SolvedNuGetGallery Improve search relevance on NuGet.org

  1. Search for Microsoft Bot Connector vs. Microsoft Bot Connector - obvious that search is broken here.
    Reference: https://twitter.com/adpedley/status/874460132725235712
  2. #2789: Support partial search terms in search: E.g. "Microsoft.Bot.Con". Search has no results:
    image
  3. #782: Provide gestures for search filters
  4. Enable auto complete in the search box.
47 Answers

✔️Accepted Answer

@skofman1 I think they should be based on popularity much more. For example, when I search for "csharp", hoping to find Microsoft.CodeAnalysis.CSharp, some of the results are:

Position Package Downloads
2 iTextSharp 1 800 000
3 CefSharp.WinForms 180 000
6 Tarantool.CSharp 2 500
7 Hallmanac.Funqy.CSharp 30
8 Microsoft.CodeAnalysis.Scripting.CSharp 36 000
9 aliyun.oss.csharp.sdk.netstandard1.6 0
10 web-csharp-001-core 330
13 Microsoft.CodeAnalysis.CSharp 6 000 000

I don't see any reason why a package that nobody ever downloaded should be higher than a package that was downloaded six million times for this search term.

Other Answers:

Even for popularity, it's not quite accurate either....

Search for Rx has Rx.NET on page 6 of the results…which no one will ever see.
https://preview.nuget.org/packages?q=rx&page=6

System.Reactive, which is Rx.NET, has 347k downloads for the main package alone (for 3.x, there are 7-8 packages).

There is no package on the result set in the previous 5 pages that has more downloads.

Being based on popularity still does not explain why do we have tens of unrelated packages before the one that actually has the matching id?

screen shot 2017-10-20 at 12 13 06 am

We chose not to put exact match always first because there are common searches where this falls over.

  • Search "entity". You very likely want EntityFramework or similar. Not the Entity package with 3000 downloads.
  • Similarly "testing".
  • "json". People want almost all of the time want Newtonsoft.Json not the "JSON" package.
  • ... Many other examples of genericly named unpopular packages.

Our search click data and user feedback shows that people do not usually want the generic name package. They want the popular one.

For cases where the name is more specific ("nlog") and the exact match is very popular, of course it should be first.

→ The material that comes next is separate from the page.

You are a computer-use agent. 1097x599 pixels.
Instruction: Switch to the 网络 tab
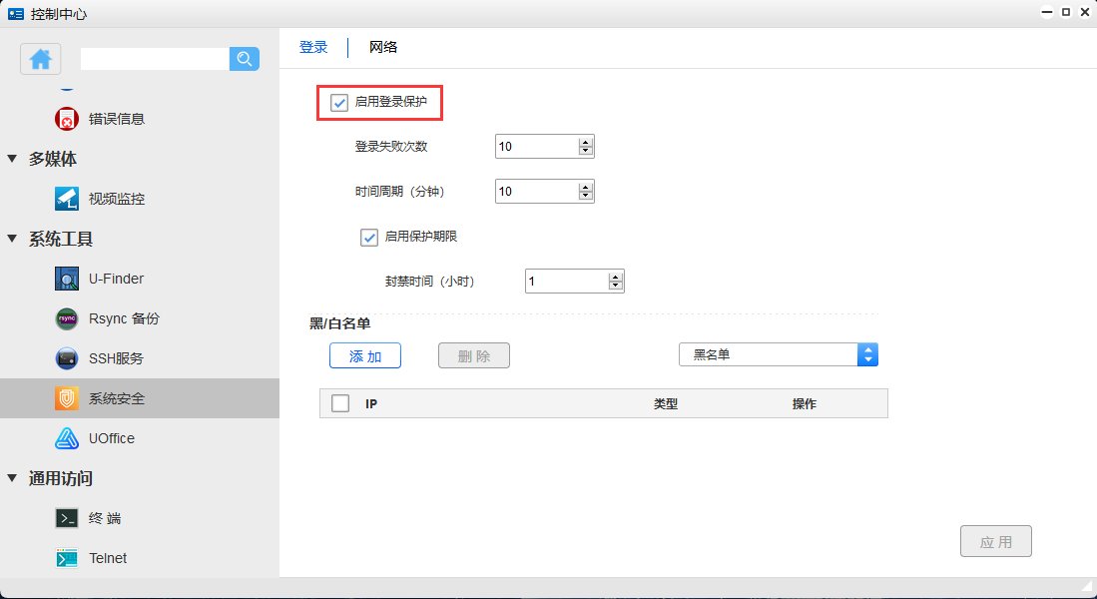tap(383, 47)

For cases where the package is not hugely popular but still an exact match and the ID is long and specific ("serilog.sinks.elmahio") I agree it should probably be first. We will likely improve this with another fix that we are planning.

Another approach we considered was to follow what other package managers do for exact match and put that result in a special colored box of with a special label. This is less a relevancy thing and more a special search result that comes back from some searches in parallel with "relevant" results. That idea is tracked here:
#7463. Please leave feedback on that issue if you have thoughts 😀.

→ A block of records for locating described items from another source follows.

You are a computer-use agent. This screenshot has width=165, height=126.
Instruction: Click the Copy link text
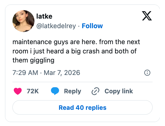coord(119,91)
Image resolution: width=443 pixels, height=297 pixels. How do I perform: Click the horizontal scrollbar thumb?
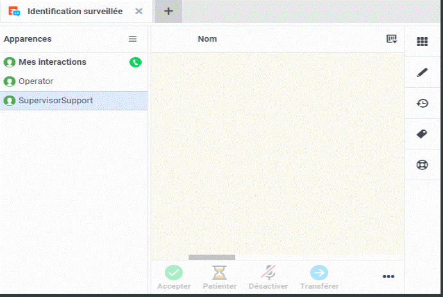tap(212, 257)
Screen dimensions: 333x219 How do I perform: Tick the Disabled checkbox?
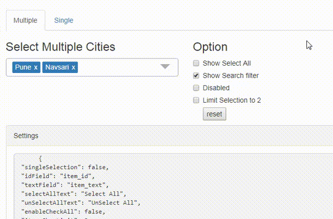point(196,88)

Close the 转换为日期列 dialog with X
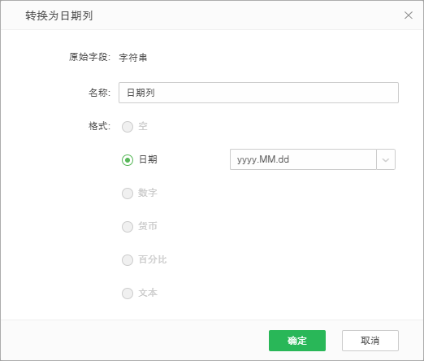[x=409, y=15]
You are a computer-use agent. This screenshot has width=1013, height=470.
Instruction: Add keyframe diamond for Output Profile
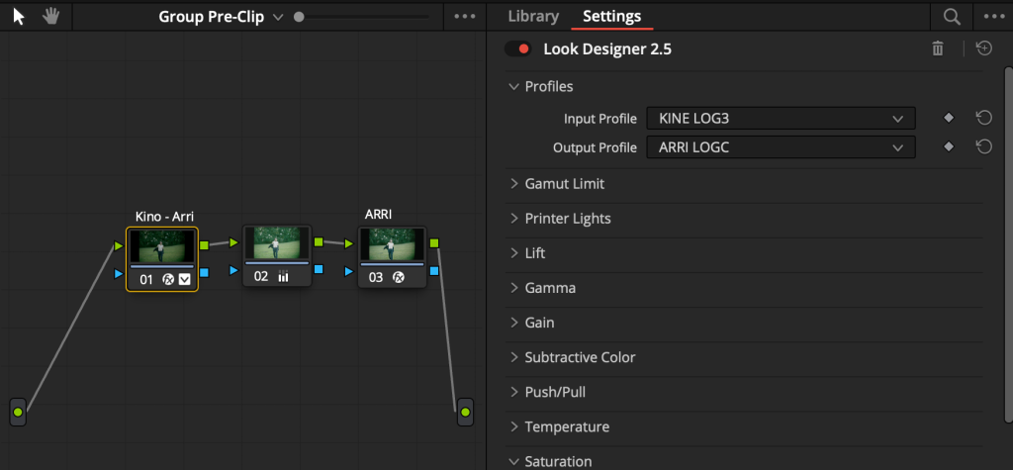click(949, 146)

As with all search relevancy changes, it's a balancing act that we tried to get right on this iteration but certainly we missed some cases. From our user feedback and current top queries, we know we improved overall but cases like this still are not perfect yet. Keep the examples flowing and we will weigh them against the rest of the search and non-search work items in our backlog.

I believe the search has been vastly improved! Great work!